Completed on 23 Aug 2016
Login to endorse this review.
The manuscript by Chen et al is significantly revised in the light of the comments made by my earlier review and one other reviewer. Nevertheless, the response to the following concern continues to remain less than satisfactory, the manuscript is not ready to be accepted. Can the authors further adequately address the following concern?
The authors claim their method to be very sensitive (lines 55-58, Page 5). How does their approach avoid picking up false positives or even simple sequencing artifacts? Can they show that with further analyses?
The authors implement the sCNAPhase algorithm while posing a normal sample as a tumor sample, and while they detect tumor purity to be < 0.1% in this scenario, they also detect a lot of spurious sCNA peaks. The authors' recommendation here is to discard any sCNAs observed for <1% tumor cellularity. However, they do not seem to address the fact that they do observe spurious peaks, and hence there is a certain likelihood of such spurious peaks appearing at other (all) ranges of tumor purity, as well. In such a scenario, how does one, therefore, rely on the approach itself, that has a tendency to be over-sensitive and hence detect more than necessary sCNAs?

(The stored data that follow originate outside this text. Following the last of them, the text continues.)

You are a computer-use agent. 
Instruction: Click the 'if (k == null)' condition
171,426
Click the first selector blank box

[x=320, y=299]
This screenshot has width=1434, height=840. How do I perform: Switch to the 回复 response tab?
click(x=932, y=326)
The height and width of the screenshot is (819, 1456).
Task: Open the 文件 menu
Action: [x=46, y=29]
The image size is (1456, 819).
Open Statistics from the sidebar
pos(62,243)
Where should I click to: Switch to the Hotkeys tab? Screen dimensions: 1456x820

I recommend that a basal noise correction module be modeled from the spurious peaks observed in the <1% tumor cellularity scenario and built in the sCNAPhase algorithm in order to make it sensitive and specific at the same time.
We apologise for not addressing this question adequately in our original resubmission. A low tumour purity paramater has the effect of 'zooming in' on the data and thus magnifying the effect of small changes in allele frequency. Thus, if the model correctly identifies a very low tumour proportion, it has the effect of magnifying small fluctuations as potential copy number signals. The other methods we tested also suffer a drop in specificity at this boundary of detectable cellularity, with the difference that the boundary for these tools is much higher. We provide sensitivity and specificity results for higher purity and we show that the specificity remains high down to 10% tumour purity.
However, we do agree with the reviewer that the threshold of cellularity of 1% is somewhat arbitrary, and this is unsatisfying. In order to provide a robust way of avoiding spurious sCNA calls without an arbitrary purity threshold, we show in the current version how we can use significance testing to identify the presence of detectable tumour DNA. In particular, we show that all the 0% mixtures have no detectable tumour DNA, whereas all of the 10% and 3 of 4 of 5% mixtures have detectable tumour DNA. In this way, investigators who use our tool will be able to first assess the presence of tumour DNA, and then run sCNAPhase for sCNA segmentation, confident the detected sCNA have a low false positive rate.
In sCNAphase workflow (line 248-252), we add following lines:
“By default, sCNAphase uses Equation 4 to calculate the distribution of p-values for the observed parental haplotype counts under a null model. This is used to infer the presence of tumor DNA. If the distribution of p-values matches the expected distribution in the QQ plot, then running sCNAphase is not recommended as there is not a strong enough signal in the data to infer the copy number segmentation. ”
emphasized the tumor-presence test routinely runs before the copy number profiling. This model-free test is able to recognize no or very low tumor content, yet still sensitive enough to recognize the 5% or 10% tumor content, as shown in the new Figure (Supplementary Figure S6), described in Line 388-394
“It did, however, identify spurious sCNAs present at this level of purity. On this basis, we can recommend that the sCNAphase segmentation should be disregarded if the estimated tumor cellularity is less than 1%. In order to avoid inference of spurious sCNA, sCNAphase also performs an initial significance test that infers whether there is detectable tumor DNA in the mixture (see Methods). The output QQ-plots for the four cell-lines at 0% showed no inflation of the test statistics, indicating no detectable tumor DNA, whereas substantial inflation of the test statistic was observed for 10% mixture samples and most of the 5% samples (Supplementary Figure S6).”